I wouldn't call that abuse, the ioctl() isn't just for migration. Not checking for
a pending exception is firmly a userspace bug and not something KVM should try to
fix.

For #DB, I suspect it's a non-issue. The exit is synchronous, so unless userspace
is deferring the reflection, which would be architecturally wrong in and of itself,
there can never be another pending exception.

For #MC, I think the correct behavior would be to defer the synthesized #MC if there's
a pending exception and resume the guest until the exception is injected. E.g. if a
different task encounters the real #MC, the synthesized #MC will be fully asynchronous
and may be coincident with a pending exception that is unrelated to the #MC. That
would require to userspace to enable KVM_CAP_EXCEPTION_PAYLOAD, otherwise userspace
won't be able to differentiate between a pending and injected exception, e.g. if the
#MC occurs during exception vectoring, userspace should override the injected exception
and synthesize #MC, otherwise it would likely soft hang the guest.

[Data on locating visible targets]

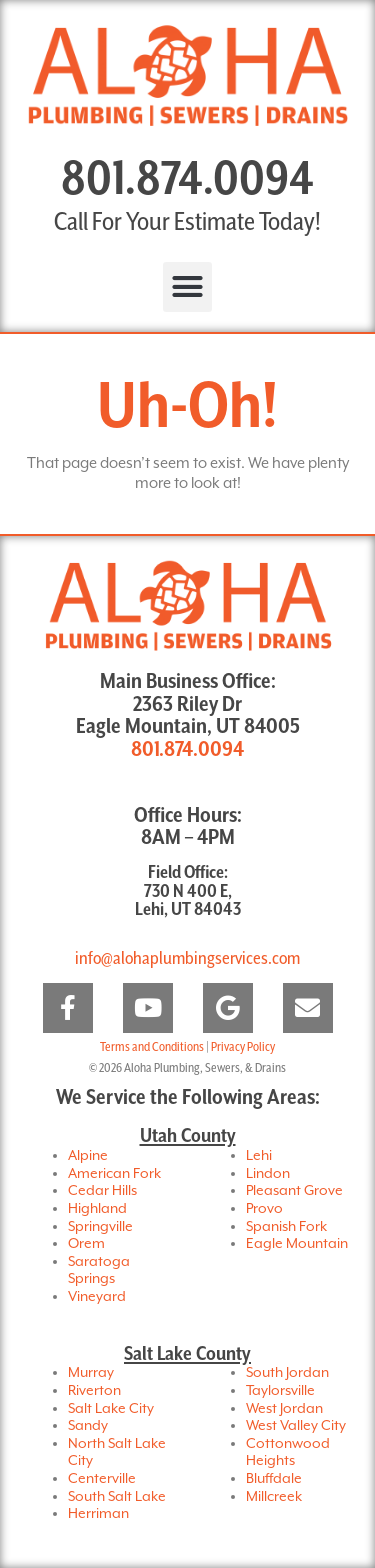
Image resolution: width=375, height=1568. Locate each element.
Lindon (268, 1174)
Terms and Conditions (152, 1047)
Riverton (94, 1391)
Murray (91, 1373)
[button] (188, 287)
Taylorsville (280, 1391)
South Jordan (287, 1373)
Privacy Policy (243, 1047)
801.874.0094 (187, 180)
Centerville (102, 1479)
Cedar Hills (102, 1191)
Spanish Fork (286, 1227)
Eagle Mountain (297, 1244)
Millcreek (274, 1497)
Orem (86, 1244)
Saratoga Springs (99, 1271)
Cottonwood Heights (288, 1453)
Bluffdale (274, 1479)
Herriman (98, 1514)
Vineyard (97, 1297)
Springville (100, 1227)
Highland (97, 1209)
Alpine (88, 1156)
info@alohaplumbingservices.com (187, 958)
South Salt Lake (117, 1497)
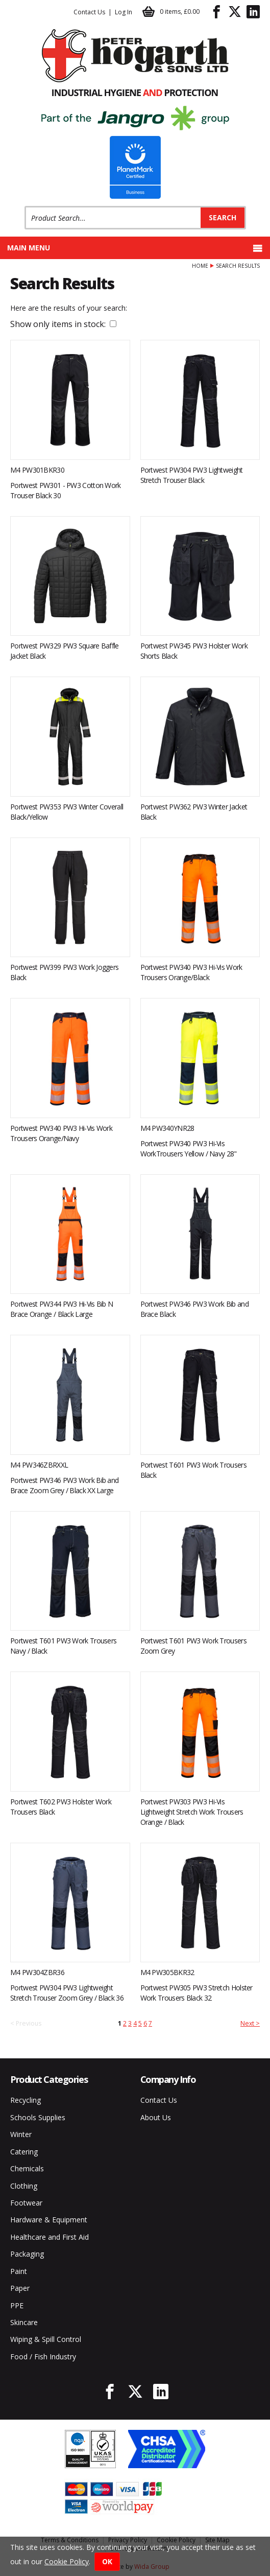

__Work to complete__
Continue the KVM exception-handling discussion, starting after its final sentence.

__Answer to this task__
2022-03-29 15:36:13

by Maxim Levitsky

[permalink] [raw]
Subject: Re: [PATCH 00/21] KVM: x86: Event/exception fixes and cleanups

On Mon, 2022-03-28 at 17:50 +0000, Sean Christopherson wrote:
> On Sun, Mar 27, 2022, Maxim Levitsky wrote:
> > Other than that I am actually very happy that you posted this patch series,
> > as this gives more chance that this long standing issue will be fixed,
> > and if your patches are better/simpler/less invasive to KVM and still address the issue,
> > I fully support using them instead of mine.
>
> I highly doubt they're simpler or less invasive, but I do hope that the approach
> wil be easier to maintain.
>
> > Totally agree with you about your thoughts about splitting pending/injected exception,
> > I also can't say I liked my approach that much, for the same reasons you mentioned.
> >
> > It is also the main reason I put the whole thing on the backlog lately,
> > because I was feeling that I am changing too much of the KVM,
> > for a relatively theoretical issue.
> >
> >
> > I will review your patches, compare them to mine, and check if you or I missed something.
> >
> > PS:
> >
> > Back then, I also did an extensive review on few cases when qemu injects exceptions itself,
> > which it does thankfully rarely. There are several (theoretical) issues there.
> > I don't remember those details, I need to refresh my memory.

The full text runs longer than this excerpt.